- Data provided:
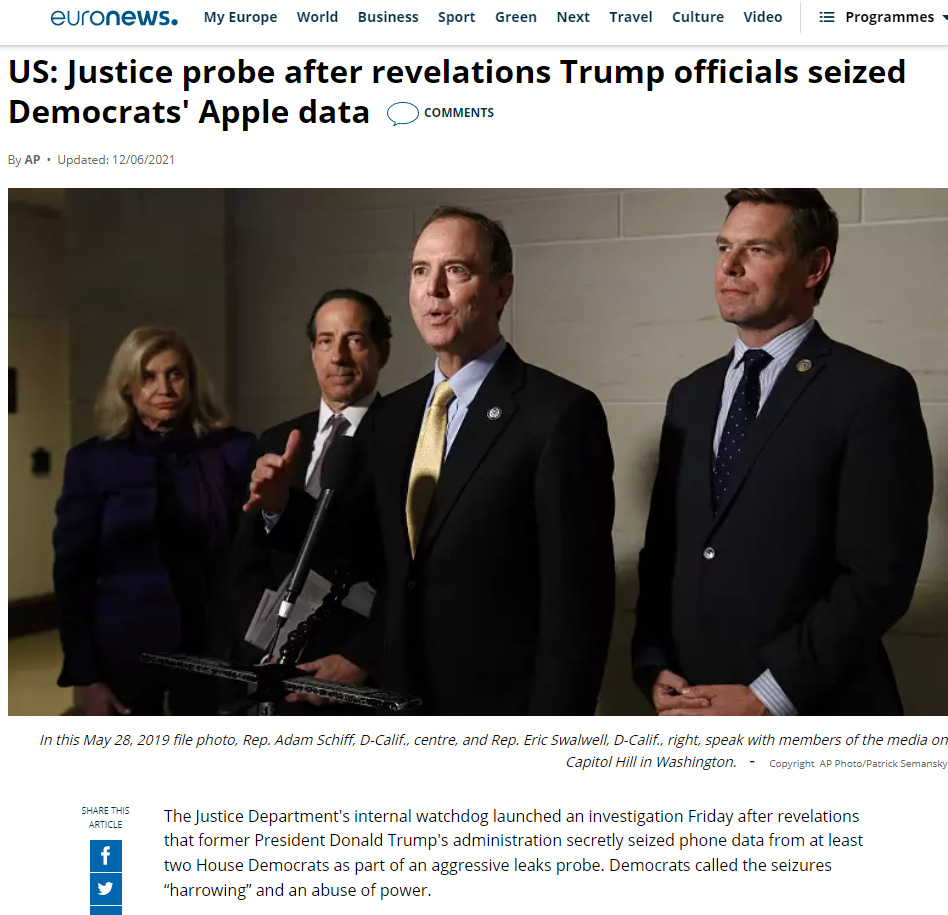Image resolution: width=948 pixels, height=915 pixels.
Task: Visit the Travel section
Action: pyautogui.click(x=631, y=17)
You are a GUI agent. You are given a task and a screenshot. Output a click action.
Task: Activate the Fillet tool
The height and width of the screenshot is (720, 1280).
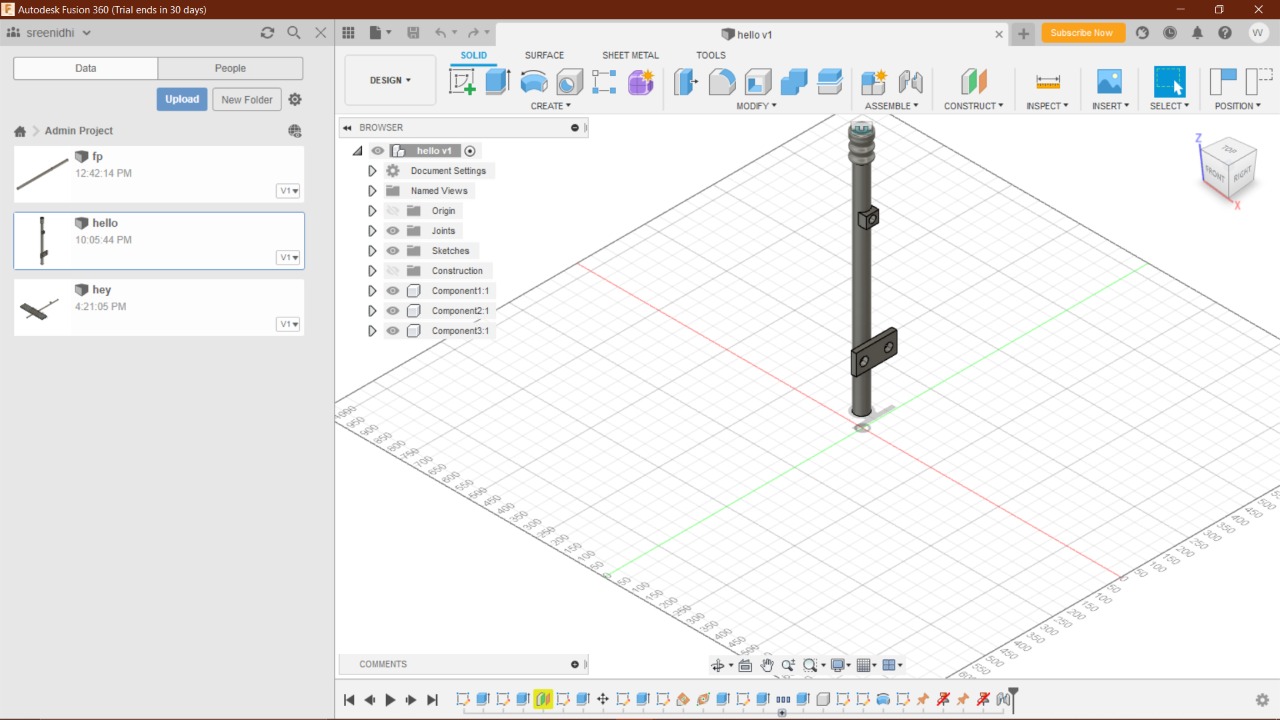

- Instructions for the task: Give back every line of the listing where the word "screenshot" shows up.

- Exercise output:
You are a GUI agent. You are given a task and a screenshot. Output a click action.
The height and width of the screenshot is (720, 1280).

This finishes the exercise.